On March 27, analysts at RBC Capital Markets reiterated their buy rating for Chewy (CHWY -6.53%) stock with a $42 price target that suggests more than 25% upside from where the stock trades as of this writing. They weren't alone in their optimism. Several other analysts were impressed by Chewy's full-year fiscal 2024 results, which showed strong revenue and profit growth.
So, why are shares trading at such a historically discounted valuation? The answer to this question lies in the charts below.
NYSE: CHWY
Key Data Points
This is why Chewy stock is still cheap
In 2020 and 2021, Chewy shares traded above 5 times sales. Today, its price-to-sales ratio has fallen to just 1.2. The driving force behind that contraction was sales growth, or the lack of it. For much of 2020 and 2021, quarterly sales growth consistently topped 30%as huge numbers of people brought home pets during the pandemic. This caused a huge spike in demand for pet food, toys, and accessories -- all things that Chewy sells.
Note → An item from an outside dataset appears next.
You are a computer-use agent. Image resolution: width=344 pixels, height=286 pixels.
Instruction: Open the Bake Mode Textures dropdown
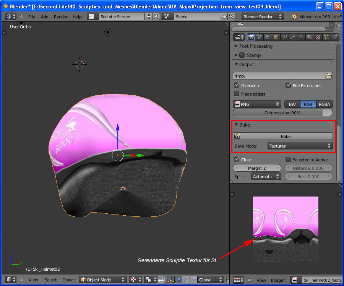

However, this pandemic-fueled demand spike was temporary. Chewy's sales growth normalized at around 5% to 10%, bringing its valuation down with it.
While shares are cheap on a price-to-sales basis, the stock is a buy for another reason: rising profits.
Data by YCharts.
Even in the face of slowing sales growth, higher costs due to inflation, and mounting competition, the company has been able to expand its profitability with a higher net profit margin. Earnings per share jumped tenfold in fiscal 2024 on revenue growth of just 6%. These numbers suggest Chewy has reached an inflection point in terms of scale and profitability.
Now trading at 37 times trailing earnings and just 27 times forward earnings estimates, Chewy shares may not appear undervalued. But if profit margins continue to expand, the resulting earnings growth could offset a sluggish top line in the coming years, making the stock even more of a bargain than it appears to be when looking at revenue growth alone.